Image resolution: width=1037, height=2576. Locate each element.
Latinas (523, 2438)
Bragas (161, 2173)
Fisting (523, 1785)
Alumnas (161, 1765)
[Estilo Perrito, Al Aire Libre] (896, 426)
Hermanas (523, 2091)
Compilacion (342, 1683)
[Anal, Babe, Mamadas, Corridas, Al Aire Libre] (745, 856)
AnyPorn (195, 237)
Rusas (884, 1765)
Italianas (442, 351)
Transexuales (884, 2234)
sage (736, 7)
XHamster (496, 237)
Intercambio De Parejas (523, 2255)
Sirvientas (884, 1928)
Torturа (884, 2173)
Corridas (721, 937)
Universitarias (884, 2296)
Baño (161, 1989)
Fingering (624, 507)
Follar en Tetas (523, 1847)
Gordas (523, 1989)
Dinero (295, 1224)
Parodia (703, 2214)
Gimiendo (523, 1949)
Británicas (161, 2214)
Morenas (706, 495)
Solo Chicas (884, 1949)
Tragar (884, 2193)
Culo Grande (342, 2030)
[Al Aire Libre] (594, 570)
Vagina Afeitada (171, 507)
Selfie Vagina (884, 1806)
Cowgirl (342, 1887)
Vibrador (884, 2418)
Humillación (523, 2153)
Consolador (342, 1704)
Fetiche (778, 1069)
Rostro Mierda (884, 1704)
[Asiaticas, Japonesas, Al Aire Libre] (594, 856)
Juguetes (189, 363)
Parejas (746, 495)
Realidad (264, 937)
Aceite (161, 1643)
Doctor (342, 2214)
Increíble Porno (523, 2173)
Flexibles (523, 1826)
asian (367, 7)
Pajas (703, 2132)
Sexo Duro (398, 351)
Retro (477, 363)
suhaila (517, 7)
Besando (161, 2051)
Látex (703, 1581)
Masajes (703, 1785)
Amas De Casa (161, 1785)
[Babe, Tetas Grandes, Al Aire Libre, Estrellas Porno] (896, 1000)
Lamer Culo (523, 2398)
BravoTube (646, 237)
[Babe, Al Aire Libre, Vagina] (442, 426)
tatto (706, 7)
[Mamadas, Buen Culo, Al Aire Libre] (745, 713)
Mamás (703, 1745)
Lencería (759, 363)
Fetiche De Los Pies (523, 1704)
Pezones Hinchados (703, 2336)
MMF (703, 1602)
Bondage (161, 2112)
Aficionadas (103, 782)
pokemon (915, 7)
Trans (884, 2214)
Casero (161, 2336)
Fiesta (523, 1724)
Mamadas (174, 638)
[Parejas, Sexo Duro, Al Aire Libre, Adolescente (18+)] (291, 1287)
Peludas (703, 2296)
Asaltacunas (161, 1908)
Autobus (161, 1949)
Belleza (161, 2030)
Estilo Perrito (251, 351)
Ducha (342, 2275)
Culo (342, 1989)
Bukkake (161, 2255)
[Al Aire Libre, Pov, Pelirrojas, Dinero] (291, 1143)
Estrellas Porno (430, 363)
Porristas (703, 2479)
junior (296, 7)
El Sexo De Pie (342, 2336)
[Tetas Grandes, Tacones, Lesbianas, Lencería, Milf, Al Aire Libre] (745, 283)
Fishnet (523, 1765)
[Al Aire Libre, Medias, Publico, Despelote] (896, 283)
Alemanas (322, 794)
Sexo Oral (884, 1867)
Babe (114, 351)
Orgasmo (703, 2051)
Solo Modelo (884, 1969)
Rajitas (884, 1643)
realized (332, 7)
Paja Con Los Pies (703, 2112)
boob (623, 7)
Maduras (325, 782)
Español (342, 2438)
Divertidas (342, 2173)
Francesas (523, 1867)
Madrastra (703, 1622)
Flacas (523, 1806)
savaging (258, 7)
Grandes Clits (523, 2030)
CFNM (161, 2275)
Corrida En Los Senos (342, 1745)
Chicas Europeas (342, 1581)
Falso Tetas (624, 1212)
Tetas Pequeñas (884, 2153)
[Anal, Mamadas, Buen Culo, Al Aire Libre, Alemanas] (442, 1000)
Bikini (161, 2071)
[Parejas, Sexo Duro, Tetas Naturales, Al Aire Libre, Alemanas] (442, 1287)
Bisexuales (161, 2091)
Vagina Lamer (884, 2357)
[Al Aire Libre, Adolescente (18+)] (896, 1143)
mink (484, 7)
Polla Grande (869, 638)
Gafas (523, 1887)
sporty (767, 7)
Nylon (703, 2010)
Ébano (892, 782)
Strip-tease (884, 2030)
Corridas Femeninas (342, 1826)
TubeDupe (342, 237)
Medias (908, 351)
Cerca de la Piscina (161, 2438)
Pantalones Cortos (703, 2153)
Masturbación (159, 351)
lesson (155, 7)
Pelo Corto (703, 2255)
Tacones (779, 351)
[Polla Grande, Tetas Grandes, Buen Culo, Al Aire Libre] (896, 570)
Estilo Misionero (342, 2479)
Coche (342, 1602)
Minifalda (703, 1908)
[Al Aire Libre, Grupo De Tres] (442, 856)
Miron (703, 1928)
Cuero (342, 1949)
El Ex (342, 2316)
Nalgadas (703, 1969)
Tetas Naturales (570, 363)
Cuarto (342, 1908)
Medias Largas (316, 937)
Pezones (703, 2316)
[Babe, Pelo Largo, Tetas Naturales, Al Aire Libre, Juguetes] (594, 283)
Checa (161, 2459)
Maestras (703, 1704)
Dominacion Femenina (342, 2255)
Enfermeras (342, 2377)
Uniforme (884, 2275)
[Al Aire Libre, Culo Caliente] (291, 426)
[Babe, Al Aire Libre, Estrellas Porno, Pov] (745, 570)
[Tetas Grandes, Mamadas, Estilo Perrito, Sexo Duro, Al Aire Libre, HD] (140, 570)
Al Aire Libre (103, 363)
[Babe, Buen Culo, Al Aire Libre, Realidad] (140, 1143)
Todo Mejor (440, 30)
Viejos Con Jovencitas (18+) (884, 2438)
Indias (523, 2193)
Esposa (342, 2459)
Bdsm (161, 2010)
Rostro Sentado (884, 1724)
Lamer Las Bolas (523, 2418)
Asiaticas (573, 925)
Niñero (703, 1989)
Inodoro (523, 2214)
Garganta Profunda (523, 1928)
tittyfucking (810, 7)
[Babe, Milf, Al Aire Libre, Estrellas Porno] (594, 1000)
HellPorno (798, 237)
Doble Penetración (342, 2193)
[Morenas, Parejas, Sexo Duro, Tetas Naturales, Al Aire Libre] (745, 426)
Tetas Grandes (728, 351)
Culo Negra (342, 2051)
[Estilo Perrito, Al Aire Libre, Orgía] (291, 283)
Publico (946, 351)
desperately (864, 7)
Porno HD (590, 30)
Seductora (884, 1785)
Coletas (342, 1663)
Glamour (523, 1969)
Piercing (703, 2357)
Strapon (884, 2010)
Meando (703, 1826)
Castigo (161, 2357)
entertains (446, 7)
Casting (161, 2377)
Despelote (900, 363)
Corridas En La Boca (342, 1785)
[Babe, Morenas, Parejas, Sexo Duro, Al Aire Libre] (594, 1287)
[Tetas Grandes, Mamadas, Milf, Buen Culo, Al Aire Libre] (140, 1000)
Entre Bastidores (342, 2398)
::::::::
EXERCISE:
Only lines of the data holding the word "Polla" go in the answer. Please copy each of them.

RESULT OF THE EXERCISE:
Polla Grande (869, 638)
[Polla Grande, Tetas Grandes, Buen Culo, Al Aire Libre] (896, 570)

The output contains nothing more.